5- Validate backup on your local CRDB Database using cockroach sql.
show backups in 'nodelocal://1/backup';
6- Read and shows files inside the backup using cockroach sql (Optional)
show backup from LATEST in 'nodelocal://1/backup';
7- Restore backup into your local CRDB database with skip_localities_check
RESTORE DATABASE lynx_core_prod FROM LATEST IN 'nodelocal://1/backup' with skip_localities_check;
Congratulations at this point you have your Backup restored on your local CRDB database!!!
Prepare CRDB to be migrated into Postgres
1- Export DDL [Data definition language] create the following script and run it ./ddl.sh
#!/bin/bash
echo "Exporting DDL for all tables to ddl.sql..."
# Query to get all table names
psql -U root -h localhost -p 26258 -d lynx_core_prod -Ato ddl.sql -c " show create all tables "
echo "DDL export complete.
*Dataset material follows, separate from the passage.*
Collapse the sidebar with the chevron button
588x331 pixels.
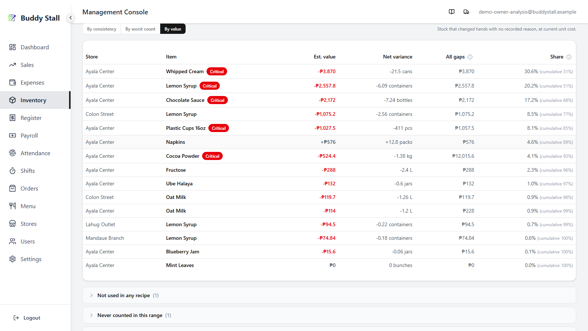71,18
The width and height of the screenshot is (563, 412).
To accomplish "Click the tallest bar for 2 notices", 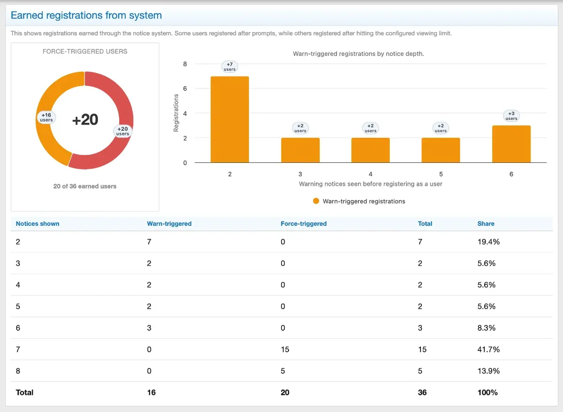I will click(229, 120).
Check ddl.sql for the results."
Above script is going to create ddl.sql
file it would contain all tables from your Database in the CockroachDB style so here comes the tricky part and probably some manual work if someone know a better approach feel free to share it but this process worked for me.
Example of how 2 tables in the ddl.sql
Example of the same 2 tables after making them postgres compatible
As I mentioned this could be tricky but not impossible depending on the size of your CRDB and numbers of tables.
Once you have an idea how your tables are going to look like with the postgres compatible format you can move to the next step.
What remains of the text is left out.